The Russian chick in question was roughly our age, and she was nearly identical to Uma Thurman’s character in Pulp Fiction. In other words, she was hot. And she was perfectly happy to meet two attractive American men and go back to their train car to drink booze with them. (She was also perfectly happy to chat with me too!) Anyhow, her name was Ludmila, she was a Mormon (although apparently not a very good one!), and as I said, she was really quite attractive. She was also very much they type (physically) of girl that A gets attracted to. We talked, drank and laughed late into the night. Anyhow, at some point, A brought up his love of monkeys. (This might have been because at that point he had only studied Russian for two semesters, and was at the level where it is really easy to talk about colors and animals, but not too much else. Of course, the dude also has quite a monkey obsession.) Anyway, as soon as we mentioned monkeys, Ludmila told us that just that very day, she purchased a giant purple monkey. In fact, since A liked monkeys so much, she wanted to give him her monkey. Would he like to accompany her to her train car?

Austin followed Ludmila out the door, but immediately darted back in to grab his koshka. He was gone for a while, so our professor decided to follow, ostensibly just to make sure he was okay, although I expect he wanted to spy. The two returned shortly thereafter. A’s face was flushed, and he held a gigantic (and hideous) purple and yellow monkey. Apparently he had gone to her compartment, and she gave him the purple monkey and began kissing him, at which point he panicked, tossed his koshka at her, and ran. Thus A lost his magical koshka.

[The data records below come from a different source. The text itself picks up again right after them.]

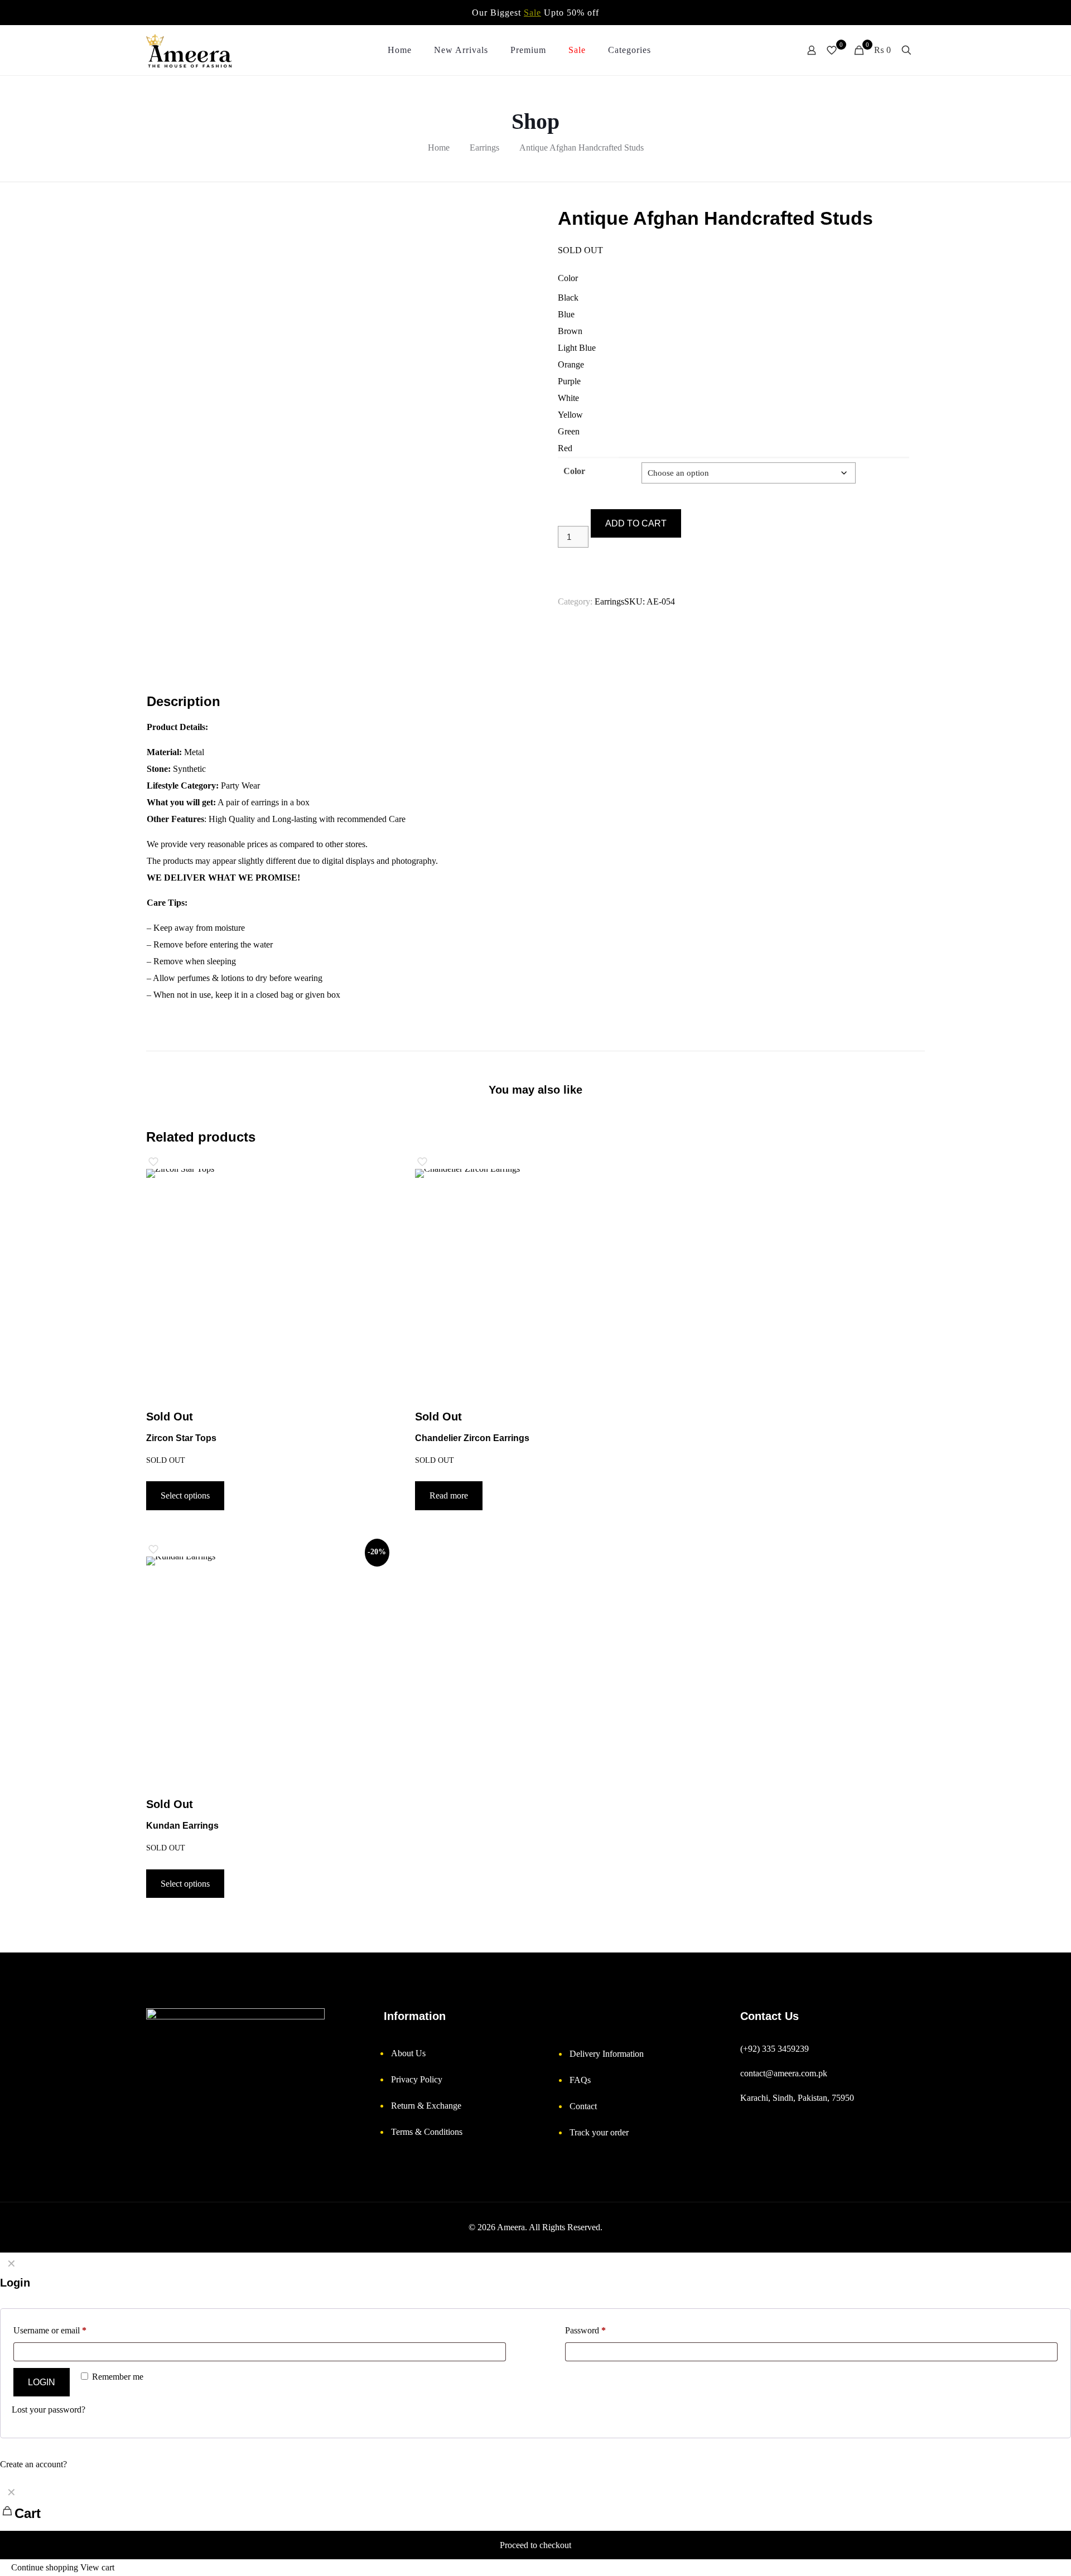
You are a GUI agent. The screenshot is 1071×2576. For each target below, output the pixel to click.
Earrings (484, 147)
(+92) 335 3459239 (774, 2048)
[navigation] (535, 2528)
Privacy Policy (416, 2079)
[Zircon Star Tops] (265, 1288)
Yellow (570, 414)
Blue (566, 314)
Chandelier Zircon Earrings (472, 1438)
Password (585, 2330)
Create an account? (33, 2464)
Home (439, 147)
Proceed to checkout (535, 2545)
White (568, 398)
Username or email (49, 2330)
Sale (532, 12)
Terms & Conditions (426, 2132)
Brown (570, 331)
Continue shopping (43, 2567)
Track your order (599, 2132)
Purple (569, 381)
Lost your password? (48, 2409)
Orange (571, 364)
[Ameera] (188, 50)
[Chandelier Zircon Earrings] (534, 1288)
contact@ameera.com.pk (783, 2073)
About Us (408, 2053)
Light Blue (577, 347)
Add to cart (636, 523)
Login (41, 2382)
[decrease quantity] (562, 517)
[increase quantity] (562, 567)
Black (568, 297)
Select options (185, 1495)
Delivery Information (607, 2053)
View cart (97, 2567)
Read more (449, 1495)
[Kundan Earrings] (265, 1676)
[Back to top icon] (1020, 2556)
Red (565, 448)
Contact (583, 2106)
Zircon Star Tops (181, 1438)
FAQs (580, 2080)
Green (569, 431)
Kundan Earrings (182, 1825)
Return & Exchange (426, 2105)
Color (568, 278)
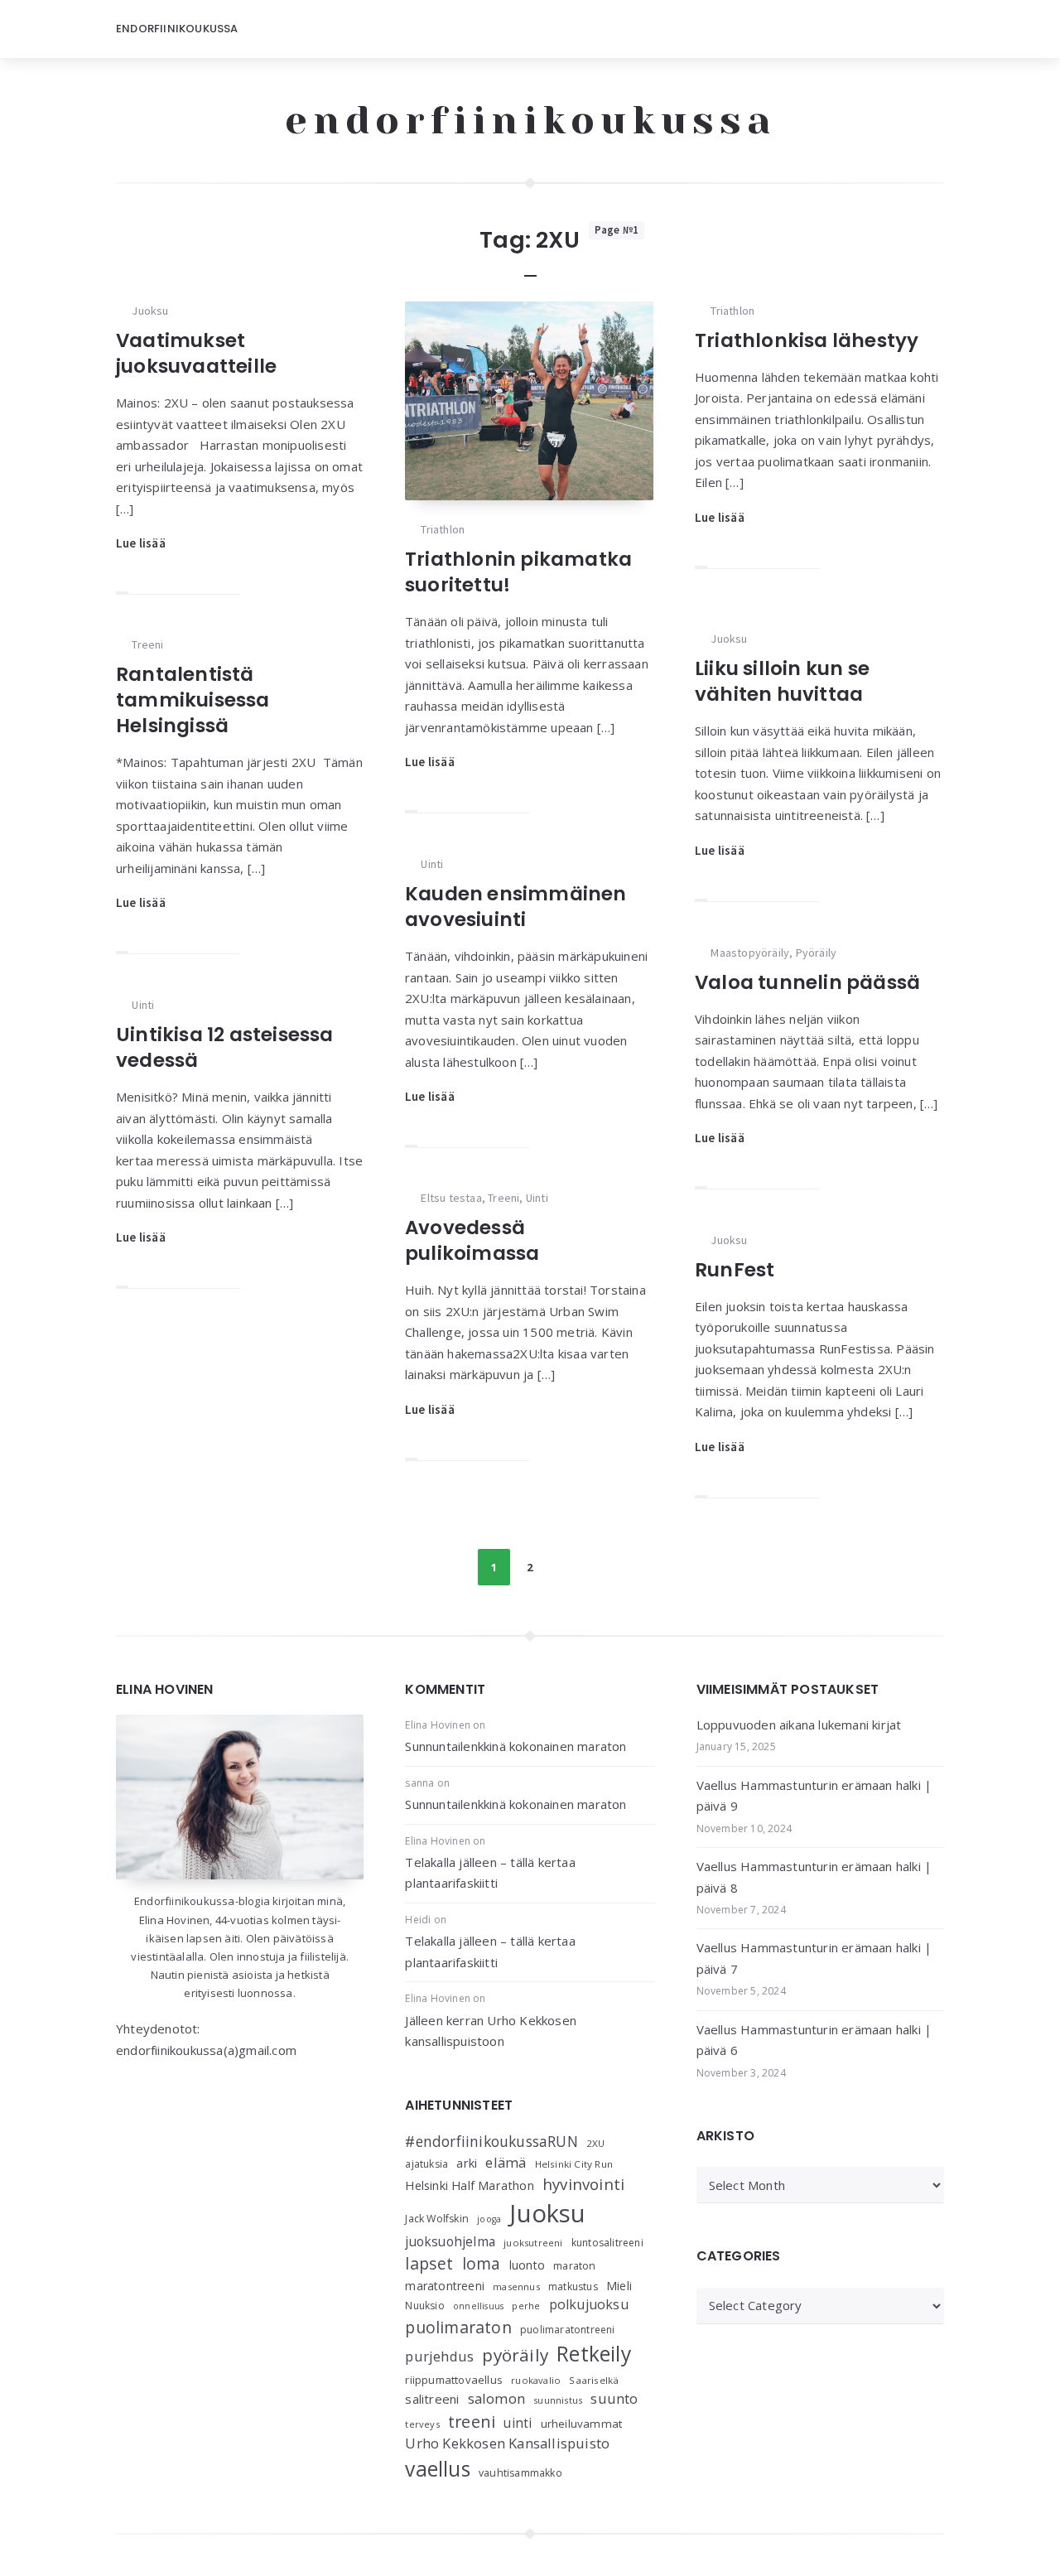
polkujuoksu (589, 2304)
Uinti (432, 863)
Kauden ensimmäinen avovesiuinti (516, 906)
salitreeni (432, 2398)
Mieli (619, 2286)
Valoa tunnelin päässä (807, 982)
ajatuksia (426, 2164)
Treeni (147, 644)
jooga (489, 2219)
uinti (518, 2423)
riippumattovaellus (454, 2379)
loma (481, 2263)
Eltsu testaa (451, 1197)
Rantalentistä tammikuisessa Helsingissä (193, 700)
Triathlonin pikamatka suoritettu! (518, 572)
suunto (614, 2398)
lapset (429, 2263)
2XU (595, 2143)
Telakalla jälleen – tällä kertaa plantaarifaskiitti (490, 1873)
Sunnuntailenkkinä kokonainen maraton (515, 1746)
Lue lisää (141, 543)
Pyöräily (816, 952)
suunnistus (557, 2400)
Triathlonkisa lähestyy (806, 340)
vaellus (437, 2468)
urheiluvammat (582, 2423)
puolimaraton (458, 2327)
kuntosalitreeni (607, 2243)
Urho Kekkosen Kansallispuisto (507, 2443)
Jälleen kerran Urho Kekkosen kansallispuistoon (490, 2031)
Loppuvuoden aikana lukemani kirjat (799, 1724)
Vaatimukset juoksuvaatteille (196, 353)
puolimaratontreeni (567, 2330)
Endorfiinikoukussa (177, 28)
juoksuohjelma (450, 2241)
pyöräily (515, 2354)
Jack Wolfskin (437, 2219)
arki (466, 2162)
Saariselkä (594, 2380)
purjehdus (439, 2356)
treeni (471, 2421)
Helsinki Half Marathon (469, 2185)
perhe (526, 2305)
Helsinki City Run (574, 2164)
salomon (496, 2398)
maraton (574, 2266)
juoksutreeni (533, 2242)
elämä (505, 2162)
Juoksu (150, 310)
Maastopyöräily (750, 952)
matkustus (573, 2286)
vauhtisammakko (520, 2473)
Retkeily (593, 2353)
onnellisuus (478, 2306)
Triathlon (443, 529)
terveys (422, 2424)
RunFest (734, 1270)
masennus (516, 2286)
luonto (527, 2265)
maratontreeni (444, 2286)
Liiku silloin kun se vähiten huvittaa (782, 681)
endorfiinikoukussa (530, 120)
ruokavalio (536, 2380)
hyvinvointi (583, 2183)
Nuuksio (424, 2306)
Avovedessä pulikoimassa (472, 1240)
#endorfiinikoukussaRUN (491, 2141)
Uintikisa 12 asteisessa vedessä (225, 1047)
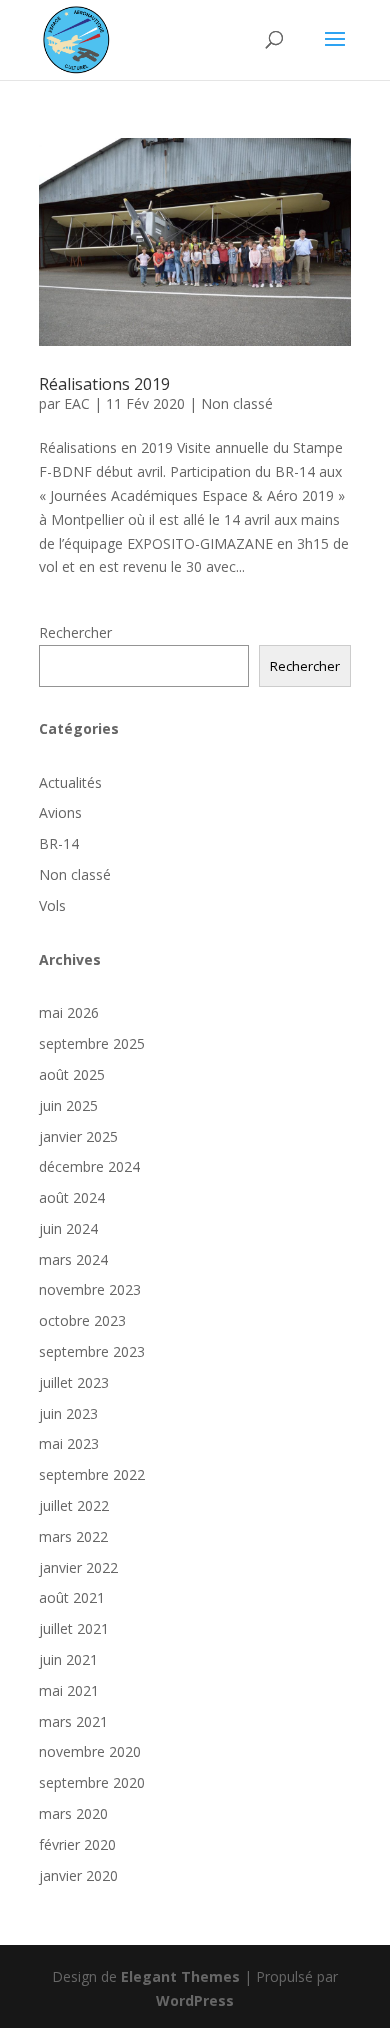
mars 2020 (73, 1813)
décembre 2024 (89, 1166)
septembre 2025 (92, 1043)
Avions (60, 812)
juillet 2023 (74, 1382)
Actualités (70, 782)
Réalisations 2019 (104, 384)
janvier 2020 (78, 1875)
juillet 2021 (74, 1628)
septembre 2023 (92, 1351)
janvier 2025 (78, 1136)
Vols (52, 905)
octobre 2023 (82, 1320)
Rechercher (75, 632)
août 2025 (72, 1074)
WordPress (195, 2000)
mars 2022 (73, 1536)
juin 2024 (68, 1228)
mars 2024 (73, 1259)
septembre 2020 (92, 1782)
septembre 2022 (92, 1474)
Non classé (237, 403)
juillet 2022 (74, 1505)
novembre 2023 (90, 1289)
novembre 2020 (90, 1751)
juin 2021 (68, 1659)
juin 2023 (68, 1413)
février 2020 (77, 1844)
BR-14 (59, 843)
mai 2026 (69, 1012)
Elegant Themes (180, 1976)
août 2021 (72, 1597)
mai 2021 (69, 1690)
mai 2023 (69, 1443)
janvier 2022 (78, 1567)
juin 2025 (68, 1105)
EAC (77, 403)
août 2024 (72, 1197)
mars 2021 (73, 1721)
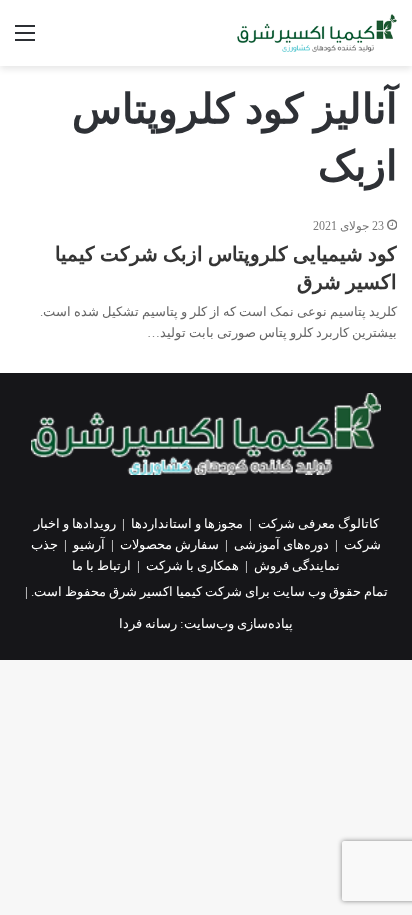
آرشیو (89, 544)
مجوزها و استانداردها (187, 523)
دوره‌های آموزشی (281, 544)
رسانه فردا (148, 623)
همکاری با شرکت (192, 565)
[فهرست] (25, 40)
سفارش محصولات (169, 544)
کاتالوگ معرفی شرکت (318, 523)
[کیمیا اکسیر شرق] (317, 33)
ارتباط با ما (101, 565)
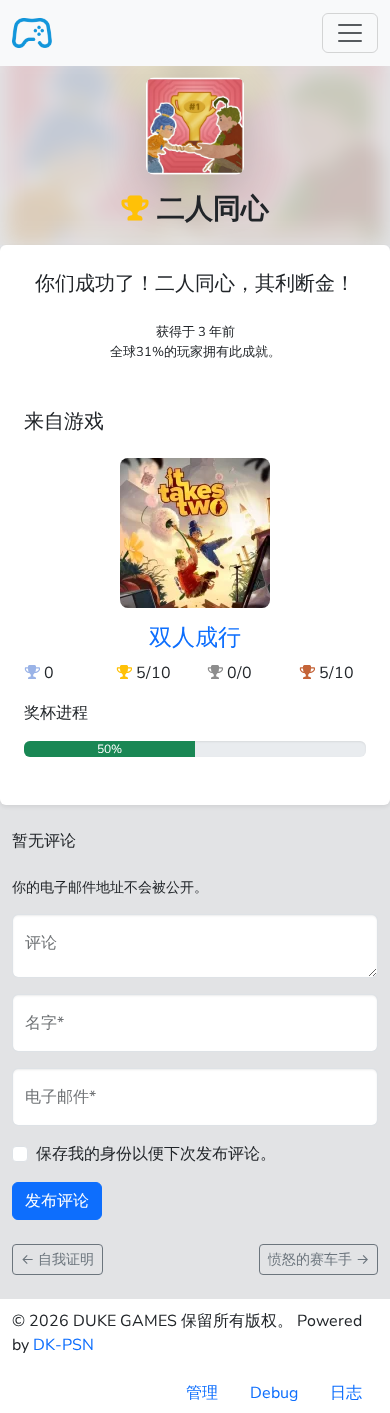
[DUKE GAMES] (32, 33)
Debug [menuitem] (274, 1393)
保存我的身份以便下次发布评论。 (156, 1154)
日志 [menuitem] (346, 1393)
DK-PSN (63, 1345)
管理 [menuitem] (202, 1393)
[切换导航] (350, 33)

And perhaps I have found it. Tonight, as we gathered in the large room to introduce the students to the new teachers, I saw a girl sitting in the crowd of students. She looked to be roughly my age, and (to the best of my memory), was a perfect doppelganger for Ludmila. And then it turned out that not only was she in my last (and best) class of the day, but her name was also Ludmila! I do not remember where Ludmila was from, although I do not believe she was from either Moscow or St. Pete. Could this be the same Ludmila? Surely not. That would be an absolutely insane coincidence. Nonetheless, all through class I kept wondering how I could ascertain whether or not she was in fact the keeper of the koshka. I wonder if I get to teach the Have You Ever Been to St. Pete unit? I can picture it now: Have you ever taken the night train to St. Petersburg? Are you now or have you ever been a Mormon? Do you like monkeys?